第167話 忘却 vs 憤怒 無音の斬撃
オーク村から少し離れた南の森の中……そこで二人の雄が互いに武器を構え対峙していた。
一人は190センチを超える高い身長ながら、鍛え抜かれた鋼のような筋肉でその身を包み、引き締まった体のラインが抜き身の刀のような印象を見るものに与えていた……それは両手に持った重量級のハルバードを後ろ手に引き構えている。

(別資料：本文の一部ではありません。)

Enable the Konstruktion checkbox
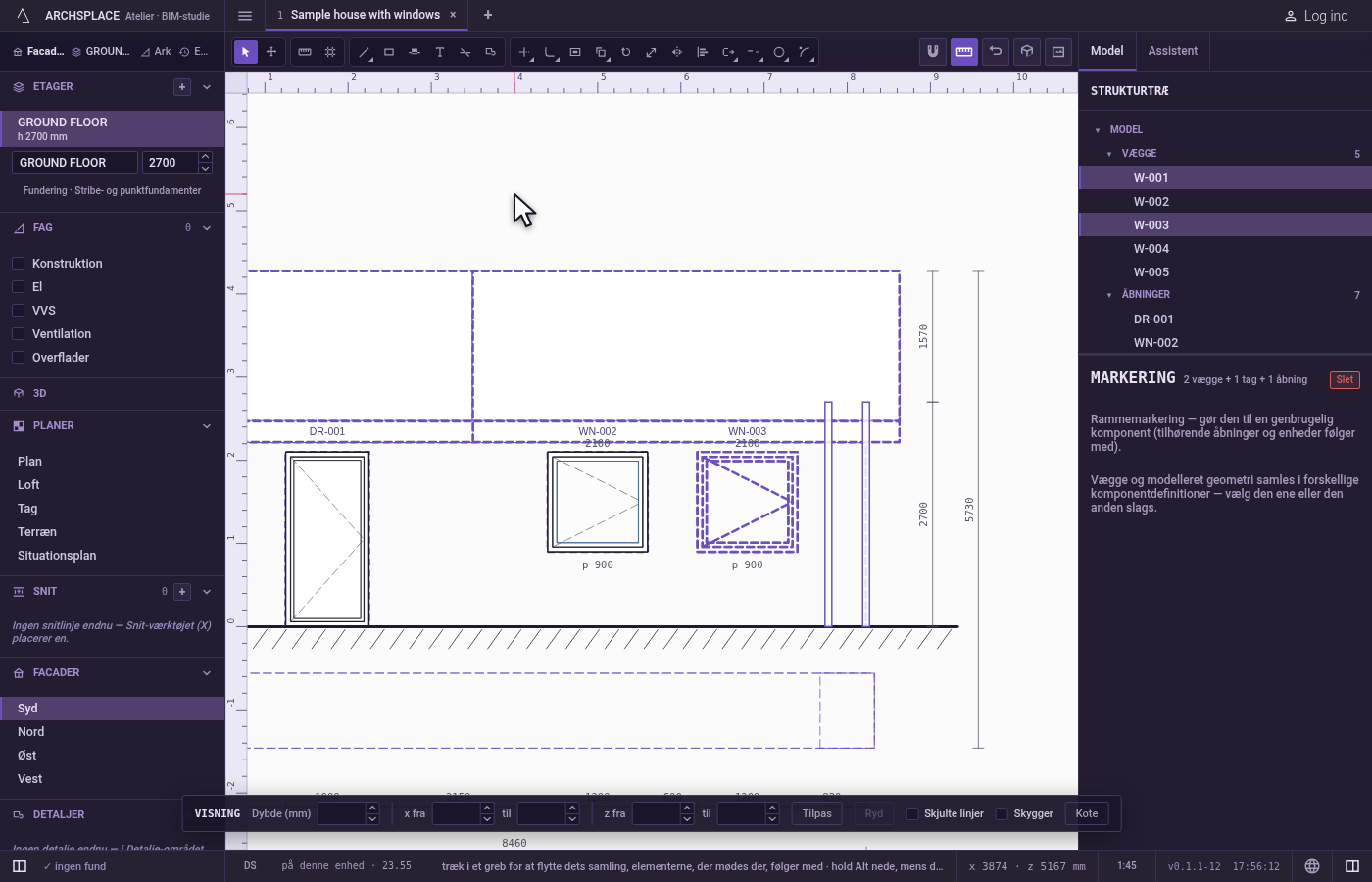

対するもう一人、身長165センチと高くもないし低くもない平均的な背の高さ……太過ぎず、痩せ過ぎず、平均的な体型……可もなく不可もない、強いてあげれば特徴が何もないのが印象だった……手にはオーク達が好んで使う平均的な長さの槍を両手で持ち、穂先を相手に向けて、何の変哲もない構えを取る。
「カイザー殿、胸をお借りしますぞ!」
「ムラクよ、いつでも来るがいい!」
二人の間の距離は4メートルと、少し間が空いた……攻撃のタイミングを計る二人の間に、張り詰めた空気が漂っていた。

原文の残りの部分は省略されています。